Ukurlah dengan Iman….
“Apa yang dilakukan musuh-musuhku terhadapku? Surgaku ada dalam jiwaku, Jika mereka memenjarakanku maka itu adalah masa penyepianku dengan Tuhanku. Jika mereka mengasingkanku ke suatu tempat yang jauh maka itu adalah masa pengembaraan bagiku. Jika mereka membunuhku, itu adalah kematian yang semoga menjadikanku sebagai syahid. ” (Ibnu Taimiyah)
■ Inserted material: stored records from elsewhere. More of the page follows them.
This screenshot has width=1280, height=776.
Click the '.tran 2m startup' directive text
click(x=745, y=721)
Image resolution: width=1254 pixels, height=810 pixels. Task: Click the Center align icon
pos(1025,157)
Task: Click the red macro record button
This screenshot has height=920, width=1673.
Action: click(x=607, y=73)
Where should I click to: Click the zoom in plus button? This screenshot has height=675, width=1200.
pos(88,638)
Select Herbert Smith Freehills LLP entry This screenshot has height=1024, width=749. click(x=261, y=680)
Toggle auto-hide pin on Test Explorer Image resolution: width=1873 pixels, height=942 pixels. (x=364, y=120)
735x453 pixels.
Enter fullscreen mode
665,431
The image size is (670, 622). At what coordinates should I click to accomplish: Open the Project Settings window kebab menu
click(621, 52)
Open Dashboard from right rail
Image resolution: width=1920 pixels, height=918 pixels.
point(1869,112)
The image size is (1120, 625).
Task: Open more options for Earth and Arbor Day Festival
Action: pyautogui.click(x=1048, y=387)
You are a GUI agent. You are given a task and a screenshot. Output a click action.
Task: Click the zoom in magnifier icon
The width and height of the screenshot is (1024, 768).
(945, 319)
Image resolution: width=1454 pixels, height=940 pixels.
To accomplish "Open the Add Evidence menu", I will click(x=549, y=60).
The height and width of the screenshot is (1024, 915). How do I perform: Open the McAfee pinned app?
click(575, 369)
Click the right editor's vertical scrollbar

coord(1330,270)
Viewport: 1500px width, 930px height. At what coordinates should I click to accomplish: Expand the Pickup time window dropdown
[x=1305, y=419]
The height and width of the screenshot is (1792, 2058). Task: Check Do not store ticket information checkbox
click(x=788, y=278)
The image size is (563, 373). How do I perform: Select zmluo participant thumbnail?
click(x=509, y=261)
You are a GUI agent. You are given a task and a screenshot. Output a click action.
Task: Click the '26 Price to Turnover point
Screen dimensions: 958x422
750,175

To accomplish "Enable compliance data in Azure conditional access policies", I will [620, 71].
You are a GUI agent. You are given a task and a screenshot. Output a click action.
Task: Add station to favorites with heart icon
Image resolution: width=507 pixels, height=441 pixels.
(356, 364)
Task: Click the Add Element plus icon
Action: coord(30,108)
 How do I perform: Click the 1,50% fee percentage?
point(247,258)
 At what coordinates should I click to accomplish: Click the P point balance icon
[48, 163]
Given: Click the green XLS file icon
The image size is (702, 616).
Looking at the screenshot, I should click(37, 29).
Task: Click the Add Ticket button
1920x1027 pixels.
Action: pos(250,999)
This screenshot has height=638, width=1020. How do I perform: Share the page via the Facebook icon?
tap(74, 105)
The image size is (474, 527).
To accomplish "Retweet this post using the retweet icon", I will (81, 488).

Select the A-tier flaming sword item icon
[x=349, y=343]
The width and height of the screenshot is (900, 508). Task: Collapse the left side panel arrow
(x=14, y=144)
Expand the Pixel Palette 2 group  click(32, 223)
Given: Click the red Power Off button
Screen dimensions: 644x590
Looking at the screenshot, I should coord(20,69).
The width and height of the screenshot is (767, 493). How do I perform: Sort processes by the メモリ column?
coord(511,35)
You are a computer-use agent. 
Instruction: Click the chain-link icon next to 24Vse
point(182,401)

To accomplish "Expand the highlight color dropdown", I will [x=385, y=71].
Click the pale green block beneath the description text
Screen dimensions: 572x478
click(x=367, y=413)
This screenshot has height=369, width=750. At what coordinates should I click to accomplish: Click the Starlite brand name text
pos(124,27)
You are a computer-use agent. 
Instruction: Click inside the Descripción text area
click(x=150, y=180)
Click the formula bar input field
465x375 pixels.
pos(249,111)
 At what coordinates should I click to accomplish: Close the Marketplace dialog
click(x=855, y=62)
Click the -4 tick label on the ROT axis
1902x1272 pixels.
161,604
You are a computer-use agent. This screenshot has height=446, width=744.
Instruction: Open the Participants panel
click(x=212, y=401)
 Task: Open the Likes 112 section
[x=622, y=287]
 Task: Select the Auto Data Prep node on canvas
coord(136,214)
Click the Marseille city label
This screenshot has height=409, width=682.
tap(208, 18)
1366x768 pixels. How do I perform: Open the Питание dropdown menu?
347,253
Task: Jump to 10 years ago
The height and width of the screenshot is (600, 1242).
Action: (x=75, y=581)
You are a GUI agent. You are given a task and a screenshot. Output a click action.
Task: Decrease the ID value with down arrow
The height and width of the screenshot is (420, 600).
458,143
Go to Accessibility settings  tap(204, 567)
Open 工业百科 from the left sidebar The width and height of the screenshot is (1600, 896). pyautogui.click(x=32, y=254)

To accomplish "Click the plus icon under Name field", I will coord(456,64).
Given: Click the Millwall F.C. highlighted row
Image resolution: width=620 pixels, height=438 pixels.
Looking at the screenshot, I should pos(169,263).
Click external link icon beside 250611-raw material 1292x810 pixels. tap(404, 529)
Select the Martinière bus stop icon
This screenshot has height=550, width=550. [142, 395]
Bagaimana seseorang mengarungi hidup jika tanpa iman? Kesibukan, bagi orang yang tak memiliki iman, adaIah menapaki keinginan yang tak pernah selesai. Menjalani waktu, sejak pagi, siang, petang, malam hingga bertemu pagi kembali, bagi orang yang tak memiliki iman, adalah ibarat mengarungi belantara hutan yang tak pernah ada ujungnya, atau menyeberangi lautan luas yang tak pernah bertepi. Mereka terus bergelut dengan ambisi, memenuhi keinginan nafsu, sementara itu semua tidak pernah membuat lapar dan dahaganya berkurang.
Wajar, jika tak sedikit orang yang merasa lelah menjalani hidup. Ya, mereka lelah karena ternyata seluruh keringat, pikiran dan usahanya tak pernah membuatnya merasa cukup. Semakin banyak usaha yang diperoleh, semakin tinggi tuntutan untuk memperoleh yang lebih banyak. Peluh yang menetes temyata hanya memberi kepuasan yang makin membakar nafsu untuk mendapatkan yang lebih besar. Lalu setelah itu, jatuh bangun lagi, bertarung demi ambisi lagi, mengejar dan memenuhi nafsu lagi, untuk keinginan yang tak ada habisnya.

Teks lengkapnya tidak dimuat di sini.